Georgia runoff debate: senator Kelly Loeffler
refuses three times to accept Biden victory
Republican dodges questions from her Democrat runoff
rival Raphael Warnock, while David Perdue fails to show up
Oliver
Laughland in Warner Robins, Georgia
@oliverlaughland
Mon 7 Dec
2020 03.40 GMTLast modified on Mon 7 Dec 2020 04.51 GMT
Donald
Trump’s baseless claims of election fraud dominated a tense debate in Georgia
ahead of a crucial Senate runoff election as Republican senator Kelly Loeffler
refused three times to acknowledge the result of the November ballot, which
Trump lost by a convincing electoral college margin and by more than 7m votes.
The future
of the US senate hangs on the outcome of the 5 January election in Georgia with
the two seats at stake determining whether Republicans or Democrats will hold
an effective majority in the upper chamber. The result will play a major role
in president-elect Joe Biden’s ability to legislate and govern during his
tenure as the next president of the United States.
Loeffler
faces Democrat Raphael Warnock in the first race, while incumbent Republican
David Perdue faces Democrat Jon Ossoff in the second.
Ossoff
argued that Perdue avoided the debate in Atlanta as he did not want to
“incriminate himself” over his financial dealings, which include suspiciously
timed investments in companies set to benefit from the pandemic.
“It shows
an astonishing arrogance and sense of entitlement for Georgia’s senior US
senator to believe he shouldn’t have to debate at a moment like this in our
history,” Ossoff said.
Both Perdue
and Loeffler appeared at a rally held by Donald Trump on Saturday night in
south Georgia, ostensibly staged for the president to show his support for both
senate candidates, but which saw the outgoing president make repeated baseless
claims of election fraud and criticism of Republican state officials who
certified a victory for Biden in Georgia.
Although
Loeffler and Perdue have not articulated the same baseless conspiracy theories
as Trump, like the majority of their Republican colleagues they have not
recognized Biden as the president-elect.
On Sunday,
Loeffler was asked on numerous occasions whether she believed Trump’s
fictitious claims of election fraud and declined to answer directly each time.
She argued
that Trump, who has so far lost all meaningful decisions in his numerous legal
attempts to subvert the results through the courts, had “every right to every
legal recourse” in the election.
Trump lost
the state of Georgia, a long time Republican stronghold, by over 12,000 votes
in a result that was certified by the Republican secretary of state over two
weeks ago.
Loeffler
attempted to pivot away from the issue by arguing that Trump had also
encouraged his supporters on Saturday to vote for her in January.
“The
president was also clear that Georgians need to come out and vote for David
Perdue and myself because of what’s at stake,” she said.
Both
Republicans candidates face a rhetorical tightrope.
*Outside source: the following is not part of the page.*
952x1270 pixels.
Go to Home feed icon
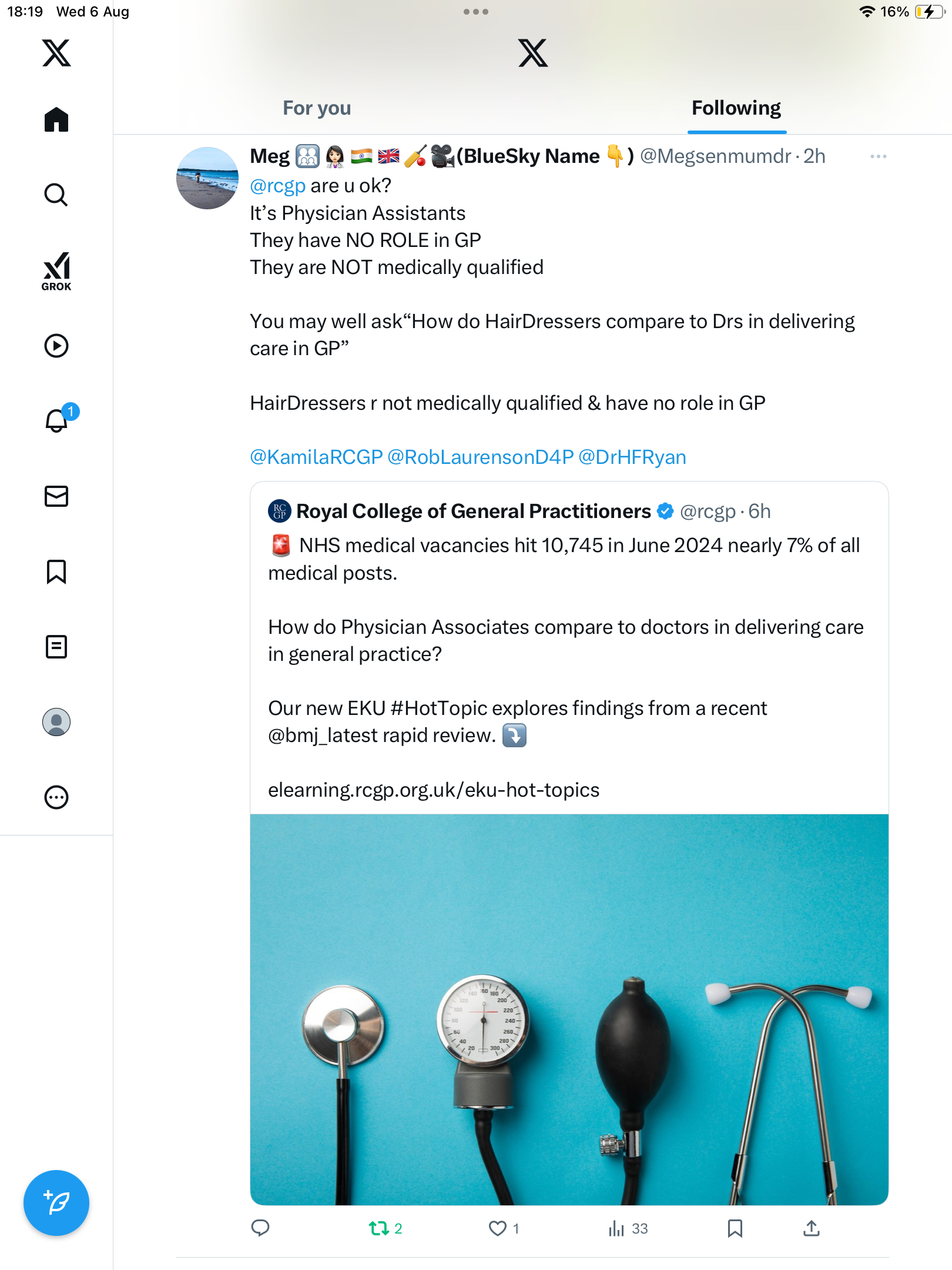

On the one hand they are
refusing to acknowledge that Biden has won, but on other framing the Georgia
Senate race as crucial to prevent Democratic control of government, itself a
tacit acknowledgement that Trump has lost the White House.
Warnock,
pastor of the historic Ebenezer baptist church in Atlanta, criticised Loeffler
for her position, and used one of his own questions in the debate to ask: “Yes
or no, Senator Loeffler: did Donald Trump lose the presidential election?”
The senator
dodged the answer again.
Loeffler,
who is a multi-millionaire, also faces allegations of shady stock market trading
tied to the pandemic, hit back by brandingWarnock, a centrist Democrat, as a
“radical liberal” and at one point asked the pastor to renounce Marxism in
public.
Warnock did
not engage, and concluded the debate by stating: “It’s dark right now. But
morning is on the way. It’s our job, Georgia to put our shoes on and get ready
because there are those engaged in the politics of division. They have no
vision and so they engage in division.”
Early
voting in the Georgia runoff begins on 14 December with polls indicating an
extremely tight election in both races.